(Dataset entries)
════════

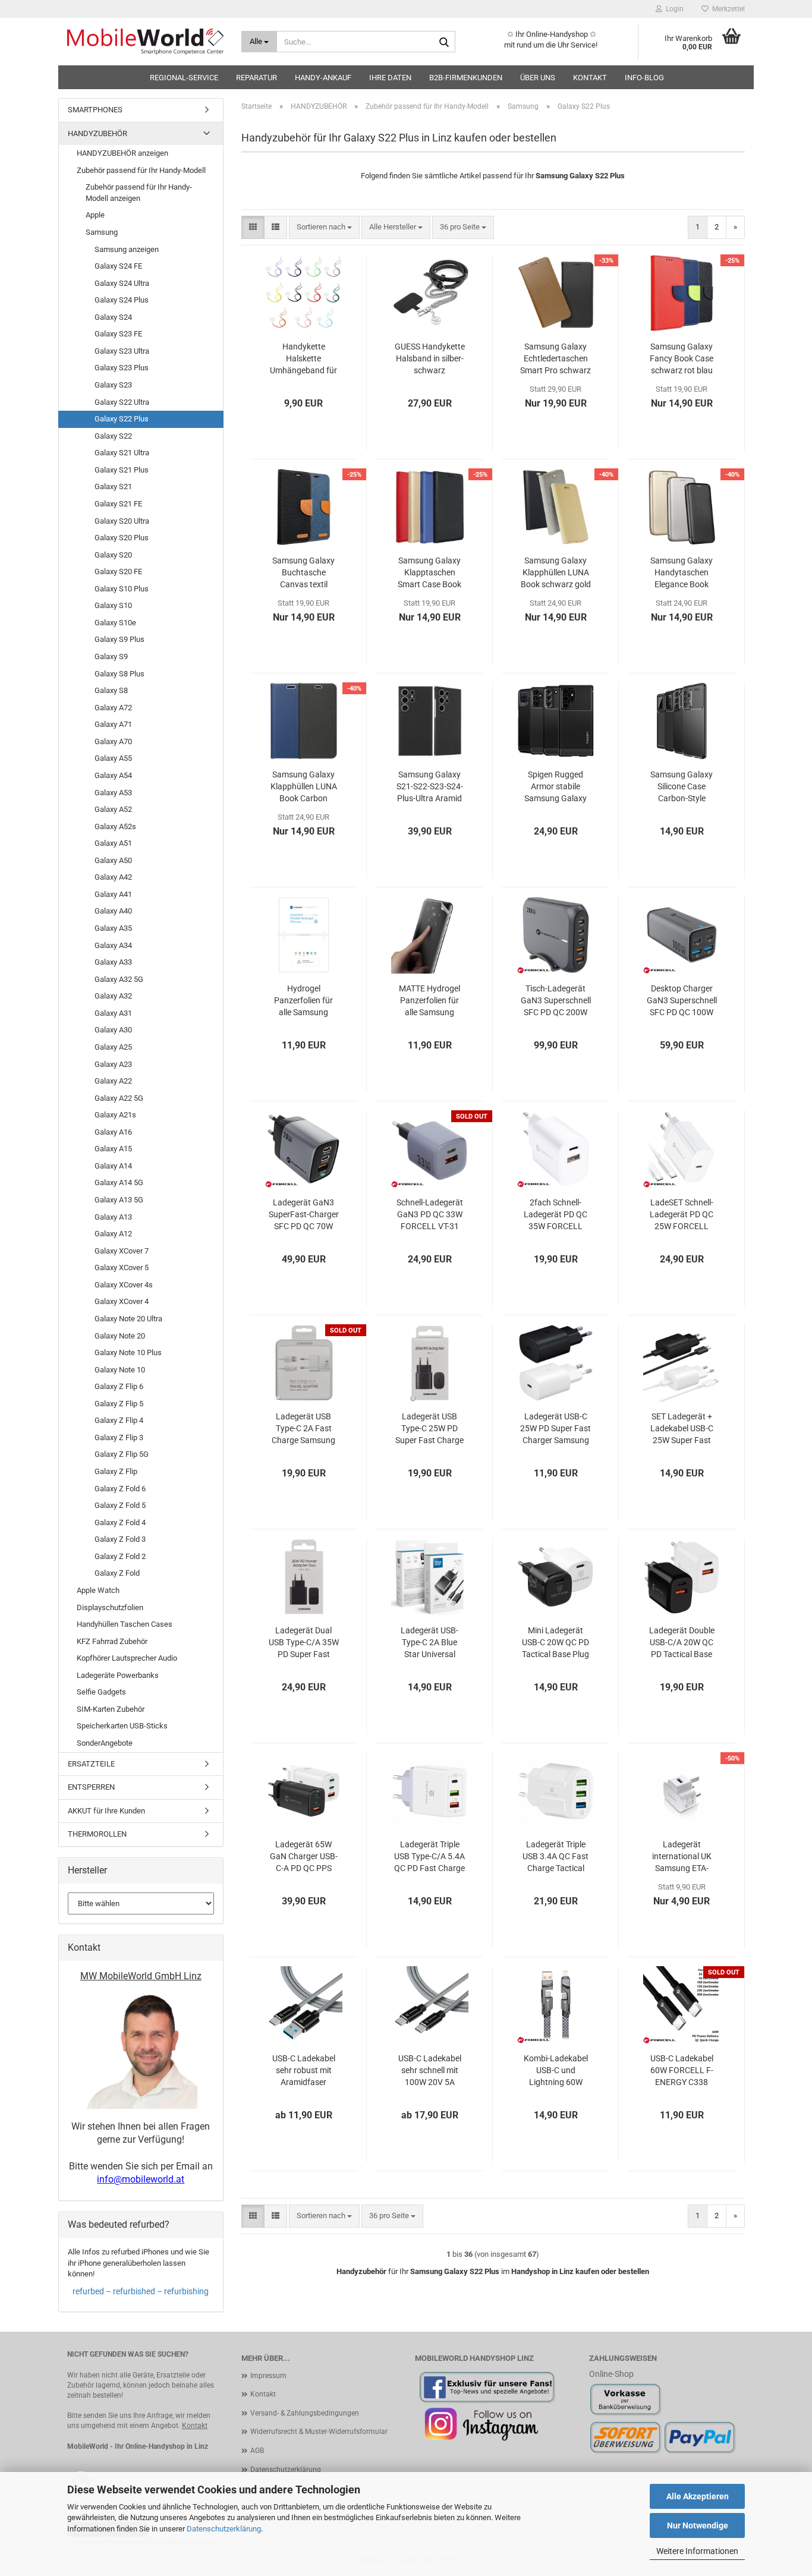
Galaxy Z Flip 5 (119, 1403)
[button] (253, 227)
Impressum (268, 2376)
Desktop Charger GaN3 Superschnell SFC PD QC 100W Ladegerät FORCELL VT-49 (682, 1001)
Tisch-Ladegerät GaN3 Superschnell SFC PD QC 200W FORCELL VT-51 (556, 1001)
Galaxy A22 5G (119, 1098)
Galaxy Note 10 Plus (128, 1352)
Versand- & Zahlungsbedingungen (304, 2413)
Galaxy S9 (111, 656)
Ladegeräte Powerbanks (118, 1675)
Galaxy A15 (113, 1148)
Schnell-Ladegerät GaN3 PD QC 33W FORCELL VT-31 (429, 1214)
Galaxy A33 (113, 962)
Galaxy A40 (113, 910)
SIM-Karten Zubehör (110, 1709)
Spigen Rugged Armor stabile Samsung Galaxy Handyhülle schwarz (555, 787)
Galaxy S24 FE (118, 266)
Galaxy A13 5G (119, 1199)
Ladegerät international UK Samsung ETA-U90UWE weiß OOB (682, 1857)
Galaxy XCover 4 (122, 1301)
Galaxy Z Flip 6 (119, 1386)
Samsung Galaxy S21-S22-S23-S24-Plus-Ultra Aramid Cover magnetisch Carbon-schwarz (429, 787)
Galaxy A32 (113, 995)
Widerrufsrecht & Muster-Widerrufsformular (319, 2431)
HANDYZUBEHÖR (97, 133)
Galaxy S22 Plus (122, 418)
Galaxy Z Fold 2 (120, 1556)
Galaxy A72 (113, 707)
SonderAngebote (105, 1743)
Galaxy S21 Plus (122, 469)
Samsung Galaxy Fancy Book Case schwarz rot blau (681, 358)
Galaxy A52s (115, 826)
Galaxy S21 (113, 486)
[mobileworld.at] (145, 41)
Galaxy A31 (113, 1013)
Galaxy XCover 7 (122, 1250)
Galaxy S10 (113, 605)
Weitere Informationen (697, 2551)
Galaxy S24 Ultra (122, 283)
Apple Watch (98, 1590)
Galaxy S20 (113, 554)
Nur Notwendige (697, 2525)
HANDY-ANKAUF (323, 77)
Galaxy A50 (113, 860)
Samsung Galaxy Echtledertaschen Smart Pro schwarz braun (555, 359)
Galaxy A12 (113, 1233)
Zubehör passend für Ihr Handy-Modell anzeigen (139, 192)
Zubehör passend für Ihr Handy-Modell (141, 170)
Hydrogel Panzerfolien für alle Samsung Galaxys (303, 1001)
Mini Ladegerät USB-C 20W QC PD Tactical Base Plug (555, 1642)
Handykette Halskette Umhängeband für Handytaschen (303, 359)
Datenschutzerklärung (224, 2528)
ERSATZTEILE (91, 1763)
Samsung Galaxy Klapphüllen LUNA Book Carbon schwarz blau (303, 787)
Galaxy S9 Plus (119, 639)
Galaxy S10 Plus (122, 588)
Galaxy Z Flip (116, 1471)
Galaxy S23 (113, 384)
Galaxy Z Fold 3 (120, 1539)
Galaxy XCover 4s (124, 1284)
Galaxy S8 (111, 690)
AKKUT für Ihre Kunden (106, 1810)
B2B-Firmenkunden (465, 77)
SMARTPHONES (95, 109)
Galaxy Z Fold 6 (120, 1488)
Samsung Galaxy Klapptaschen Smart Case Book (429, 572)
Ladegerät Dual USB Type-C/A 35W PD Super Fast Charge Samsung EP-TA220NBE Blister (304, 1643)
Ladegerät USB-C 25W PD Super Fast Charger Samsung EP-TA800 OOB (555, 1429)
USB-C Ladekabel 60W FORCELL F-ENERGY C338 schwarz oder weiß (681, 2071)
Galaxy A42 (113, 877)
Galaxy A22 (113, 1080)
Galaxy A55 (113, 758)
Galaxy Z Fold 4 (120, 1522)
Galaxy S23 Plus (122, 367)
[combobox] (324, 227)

════════

**Exercise prompt:** For this exercise, repeat exactly the lines of the data above from the one with "Samsung Galaxy S21-S22-S23-S24-Plus-Ultra" down to the one with "SonderAngebote (105, 1743)", both end lines included.

**Task result:**
Samsung Galaxy S21-S22-S23-S24-Plus-Ultra Aramid Cover magnetisch Carbon-schwarz (429, 787)
Galaxy A32 (113, 995)
Widerrufsrecht & Muster-Widerrufsformular (319, 2431)
HANDYZUBEHÖR (97, 133)
Galaxy S22 Plus (122, 418)
Galaxy Z Fold 2 (120, 1556)
Galaxy A72 (113, 707)
SonderAngebote (105, 1743)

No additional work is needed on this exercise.